EDITORIAL Women are running for office, but hostility lingers
In a news conference a little more than a week before he was murdered, John F. Kennedy fielded questions from the almost-exclusively male White House press corps about a trade war with what was then called Red China, the fate of tax and civil rights bills that were languishing in Congress, and the instability in South Vietnam following a coup.
He was also asked about the possibility that Margaret Chase Smith, a Republican senator from Maine, was going to launch a presidential campaign in 1964. There were some chuckles in the room before Kennedy stated, “I would think if I were a Republican candidate, I would not look forward to campaigning against Margaret Chase Smith in New Hampshire – (laughter) – or as a possible candidate for president. I think she is very formidable, if that is the appropriate word to use about a very fine lady. She is a very formidable political figure!”
Kennedy may have been many things, but he was a product of his times, and it’s hard not to notice the condescension of his response. A woman presidential candidate? In the world Kennedy inhabited, the roles women could take on in politics were pretty much limited to making coffee, taking dictation and being photogenic helpmeets.
That changed rapidly in the years after Kennedy’s death, as the women’s movement gathered steam and led more and more women into the workforce.
Other female presidential candidates have followed in the last half-century, though one has yet to ascend to 1600 Pennsylvania Ave., and women can readily be found on Capitol Hill, in statehouses, legislatures, county commissions and city councils around the country. The state senator for Washington and Greene counties is Republican Camera Bartolotta, and Diana Irey Vaughan, also a Republican, is the longest-serving member of the Washington County Board of Commissioners. Pam Snyder, a Democrat, represents Greene County and parts of Fayette and Washington counties in the state House of Representatives. All told, 200 women will be competing for the 435 seats up for grabs in the U.S. House of Representatives this year, and that includes Bibiana Boerio, the Democratic candidate in Pennsylvania’s 14th Congressional District, which includes Washington and Greene counties.
Progress has been made, and more will be made. It would be foolish to bet against a woman becoming president in the next decade or two.
Nevertheless, an article in last Sunday’s New York Times highlighted the resistance that female candidates continue to face, although “resistance” is too polite a word.
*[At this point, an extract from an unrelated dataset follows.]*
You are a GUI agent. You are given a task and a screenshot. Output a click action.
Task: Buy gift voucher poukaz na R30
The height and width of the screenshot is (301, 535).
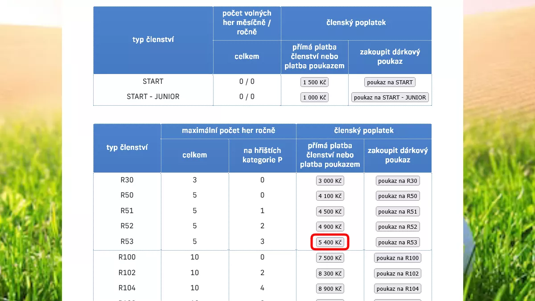tap(398, 181)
More appropriate would be “ugly, crude sexist abuse.”
One of the candidates, a 27-year-old former congressional contender in California, reports that the drumbeat of misogynistic invective has continued even two years after she lost a Democratic primary race. “Another feminazi’s plans foiled!” was one recent online message. But that’s as charming as roses and a bottle of claret when compared to some of the messages she received during her campaign. One stated, “All would laugh with glee as they gang raped her and then bashed her bagel-eating brains in.”
The article notes women who pursue other lines of work are subject to harassment, as are men who are ethnic or religious minorities. And the online world is rife with bullying, especially in the age of Trump. But the animus directed toward women is particularly eye-opening – and unsettling.
To paraphrase the 1970s Virginia Slims cigarette ad, we’ve come a long way, baby. Alas, we still have a long way to go.